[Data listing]
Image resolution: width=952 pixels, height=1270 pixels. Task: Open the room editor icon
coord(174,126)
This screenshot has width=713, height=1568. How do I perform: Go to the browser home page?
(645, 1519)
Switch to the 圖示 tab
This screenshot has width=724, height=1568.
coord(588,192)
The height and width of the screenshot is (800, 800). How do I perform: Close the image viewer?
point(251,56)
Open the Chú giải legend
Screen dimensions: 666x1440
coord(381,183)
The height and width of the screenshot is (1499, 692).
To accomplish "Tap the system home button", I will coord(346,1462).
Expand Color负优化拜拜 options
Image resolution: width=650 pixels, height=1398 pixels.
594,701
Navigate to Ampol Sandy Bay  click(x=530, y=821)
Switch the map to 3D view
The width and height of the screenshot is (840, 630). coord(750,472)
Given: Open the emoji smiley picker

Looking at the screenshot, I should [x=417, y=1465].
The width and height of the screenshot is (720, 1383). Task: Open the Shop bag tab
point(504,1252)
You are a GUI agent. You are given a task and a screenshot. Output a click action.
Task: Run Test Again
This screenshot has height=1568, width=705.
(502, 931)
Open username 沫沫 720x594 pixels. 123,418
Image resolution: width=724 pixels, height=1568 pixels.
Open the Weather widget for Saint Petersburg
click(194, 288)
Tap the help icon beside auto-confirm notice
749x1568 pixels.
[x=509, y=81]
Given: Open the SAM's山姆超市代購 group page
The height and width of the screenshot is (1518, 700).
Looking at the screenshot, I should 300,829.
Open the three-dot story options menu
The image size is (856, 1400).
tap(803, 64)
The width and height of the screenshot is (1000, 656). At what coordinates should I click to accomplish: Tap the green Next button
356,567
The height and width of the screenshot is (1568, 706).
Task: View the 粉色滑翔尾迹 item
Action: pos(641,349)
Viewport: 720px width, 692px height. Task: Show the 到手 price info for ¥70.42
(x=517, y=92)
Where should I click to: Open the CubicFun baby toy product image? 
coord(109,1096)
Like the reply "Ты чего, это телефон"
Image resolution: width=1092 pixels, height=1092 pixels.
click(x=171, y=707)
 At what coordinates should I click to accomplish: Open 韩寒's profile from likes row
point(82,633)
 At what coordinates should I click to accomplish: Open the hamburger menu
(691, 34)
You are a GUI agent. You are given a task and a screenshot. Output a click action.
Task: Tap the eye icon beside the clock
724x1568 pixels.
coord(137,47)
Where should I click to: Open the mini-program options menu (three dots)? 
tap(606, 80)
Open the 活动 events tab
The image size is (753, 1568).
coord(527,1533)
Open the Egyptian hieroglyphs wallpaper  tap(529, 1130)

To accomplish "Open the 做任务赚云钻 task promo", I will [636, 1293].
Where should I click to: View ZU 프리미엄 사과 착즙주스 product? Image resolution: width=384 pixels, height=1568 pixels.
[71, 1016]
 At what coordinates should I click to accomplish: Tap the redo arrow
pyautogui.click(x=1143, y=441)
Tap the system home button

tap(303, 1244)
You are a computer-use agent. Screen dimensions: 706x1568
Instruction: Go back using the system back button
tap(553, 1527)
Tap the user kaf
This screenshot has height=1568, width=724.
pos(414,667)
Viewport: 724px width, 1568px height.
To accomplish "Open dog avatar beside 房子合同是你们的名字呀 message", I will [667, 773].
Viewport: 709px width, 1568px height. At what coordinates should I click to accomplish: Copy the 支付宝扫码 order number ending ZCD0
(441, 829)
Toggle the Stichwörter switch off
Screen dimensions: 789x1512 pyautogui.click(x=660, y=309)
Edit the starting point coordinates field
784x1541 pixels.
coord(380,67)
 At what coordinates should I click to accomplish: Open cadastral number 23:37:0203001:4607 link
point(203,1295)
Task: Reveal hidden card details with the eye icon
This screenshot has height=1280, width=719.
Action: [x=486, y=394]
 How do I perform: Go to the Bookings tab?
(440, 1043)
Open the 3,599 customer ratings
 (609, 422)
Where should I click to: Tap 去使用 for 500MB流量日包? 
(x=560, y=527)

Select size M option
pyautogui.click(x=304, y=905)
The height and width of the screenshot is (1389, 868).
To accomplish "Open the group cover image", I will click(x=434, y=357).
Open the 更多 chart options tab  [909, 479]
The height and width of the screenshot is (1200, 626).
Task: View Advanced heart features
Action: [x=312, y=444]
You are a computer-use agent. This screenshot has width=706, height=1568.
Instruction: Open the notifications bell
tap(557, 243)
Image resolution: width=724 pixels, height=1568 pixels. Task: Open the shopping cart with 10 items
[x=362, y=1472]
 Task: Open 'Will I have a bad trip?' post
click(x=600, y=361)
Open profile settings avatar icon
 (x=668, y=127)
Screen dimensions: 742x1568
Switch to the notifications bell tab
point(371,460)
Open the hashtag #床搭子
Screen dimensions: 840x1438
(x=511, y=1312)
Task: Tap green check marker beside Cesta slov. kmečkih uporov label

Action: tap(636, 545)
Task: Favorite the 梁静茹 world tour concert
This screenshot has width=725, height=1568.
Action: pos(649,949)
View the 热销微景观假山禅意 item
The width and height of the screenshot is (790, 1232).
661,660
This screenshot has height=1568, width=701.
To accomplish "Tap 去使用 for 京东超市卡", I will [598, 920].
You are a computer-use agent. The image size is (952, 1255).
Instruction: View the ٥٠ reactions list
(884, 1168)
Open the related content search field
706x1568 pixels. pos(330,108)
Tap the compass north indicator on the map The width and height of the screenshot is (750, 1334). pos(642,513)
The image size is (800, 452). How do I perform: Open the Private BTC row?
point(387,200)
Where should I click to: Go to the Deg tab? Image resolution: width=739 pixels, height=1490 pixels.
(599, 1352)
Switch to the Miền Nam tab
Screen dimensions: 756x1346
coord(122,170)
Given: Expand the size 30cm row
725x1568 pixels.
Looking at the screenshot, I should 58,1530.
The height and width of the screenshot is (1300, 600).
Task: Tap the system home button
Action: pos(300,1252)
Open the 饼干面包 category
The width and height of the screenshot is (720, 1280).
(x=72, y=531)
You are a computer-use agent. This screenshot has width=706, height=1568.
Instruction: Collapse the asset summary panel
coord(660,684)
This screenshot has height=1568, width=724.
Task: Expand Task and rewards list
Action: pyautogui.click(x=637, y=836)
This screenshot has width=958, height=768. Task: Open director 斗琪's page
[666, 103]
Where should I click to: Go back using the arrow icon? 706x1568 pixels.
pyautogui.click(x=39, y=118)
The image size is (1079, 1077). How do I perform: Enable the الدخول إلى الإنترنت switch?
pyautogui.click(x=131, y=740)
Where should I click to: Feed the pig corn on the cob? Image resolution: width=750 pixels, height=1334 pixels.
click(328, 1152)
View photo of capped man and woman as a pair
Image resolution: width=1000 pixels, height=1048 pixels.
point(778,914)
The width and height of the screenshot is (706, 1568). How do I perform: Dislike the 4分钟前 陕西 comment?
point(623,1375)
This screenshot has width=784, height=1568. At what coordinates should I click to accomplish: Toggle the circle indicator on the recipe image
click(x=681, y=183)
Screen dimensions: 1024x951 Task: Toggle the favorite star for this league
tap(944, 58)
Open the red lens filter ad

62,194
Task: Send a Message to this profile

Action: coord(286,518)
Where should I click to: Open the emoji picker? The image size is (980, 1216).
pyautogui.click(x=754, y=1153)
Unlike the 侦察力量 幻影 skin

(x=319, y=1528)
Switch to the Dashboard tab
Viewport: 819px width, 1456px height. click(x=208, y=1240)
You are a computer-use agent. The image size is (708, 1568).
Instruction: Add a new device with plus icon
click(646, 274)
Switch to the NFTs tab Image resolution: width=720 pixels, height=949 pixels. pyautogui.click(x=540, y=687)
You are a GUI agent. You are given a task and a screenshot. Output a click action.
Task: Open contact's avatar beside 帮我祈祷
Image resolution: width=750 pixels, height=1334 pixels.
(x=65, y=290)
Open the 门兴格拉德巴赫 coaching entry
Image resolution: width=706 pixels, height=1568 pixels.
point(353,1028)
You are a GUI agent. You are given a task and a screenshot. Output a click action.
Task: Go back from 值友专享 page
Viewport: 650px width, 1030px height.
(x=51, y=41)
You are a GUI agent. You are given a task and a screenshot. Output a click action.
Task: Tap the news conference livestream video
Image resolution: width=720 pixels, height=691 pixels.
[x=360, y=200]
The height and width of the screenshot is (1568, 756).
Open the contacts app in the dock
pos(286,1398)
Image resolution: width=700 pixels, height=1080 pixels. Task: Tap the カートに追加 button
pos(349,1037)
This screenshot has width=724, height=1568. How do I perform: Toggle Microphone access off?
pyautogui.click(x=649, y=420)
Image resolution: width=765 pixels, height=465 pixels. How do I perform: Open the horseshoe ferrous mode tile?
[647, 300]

*Problem details*.
Write out the lines of the listing above word for word, starting at the line that contains "View the 热销微景观假山禅意 item" and ending at the line that contains "click(328, 1152)".

*Answer*.
View the 热销微景观假山禅意 item
The width and height of the screenshot is (790, 1232).
661,660
This screenshot has height=1568, width=701.
To accomplish "Tap 去使用 for 京东超市卡", I will [598, 920].
You are a computer-use agent. The image size is (952, 1255).
Instruction: View the ٥٠ reactions list
(884, 1168)
Open the related content search field
706x1568 pixels. pos(330,108)
Tap the compass north indicator on the map The width and height of the screenshot is (750, 1334). pos(642,513)
The image size is (800, 452). How do I perform: Open the Private BTC row?
point(387,200)
Where should I click to: Go to the Deg tab? Image resolution: width=739 pixels, height=1490 pixels.
(599, 1352)
Switch to the Miền Nam tab
Screen dimensions: 756x1346
coord(122,170)
Given: Expand the size 30cm row
725x1568 pixels.
Looking at the screenshot, I should 58,1530.
The height and width of the screenshot is (1300, 600).
Task: Tap the system home button
Action: pos(300,1252)
Open the 饼干面包 category
The width and height of the screenshot is (720, 1280).
(x=72, y=531)
You are a computer-use agent. This screenshot has width=706, height=1568.
Instruction: Collapse the asset summary panel
coord(660,684)
This screenshot has height=1568, width=724.
Task: Expand Task and rewards list
Action: pyautogui.click(x=637, y=836)
This screenshot has width=958, height=768. Task: Open director 斗琪's page
[666, 103]
Where should I click to: Go back using the arrow icon? 706x1568 pixels.
pyautogui.click(x=39, y=118)
The image size is (1079, 1077). How do I perform: Enable the الدخول إلى الإنترنت switch?
pyautogui.click(x=131, y=740)
Where should I click to: Feed the pig corn on the cob? Image resolution: width=750 pixels, height=1334 pixels.
click(328, 1152)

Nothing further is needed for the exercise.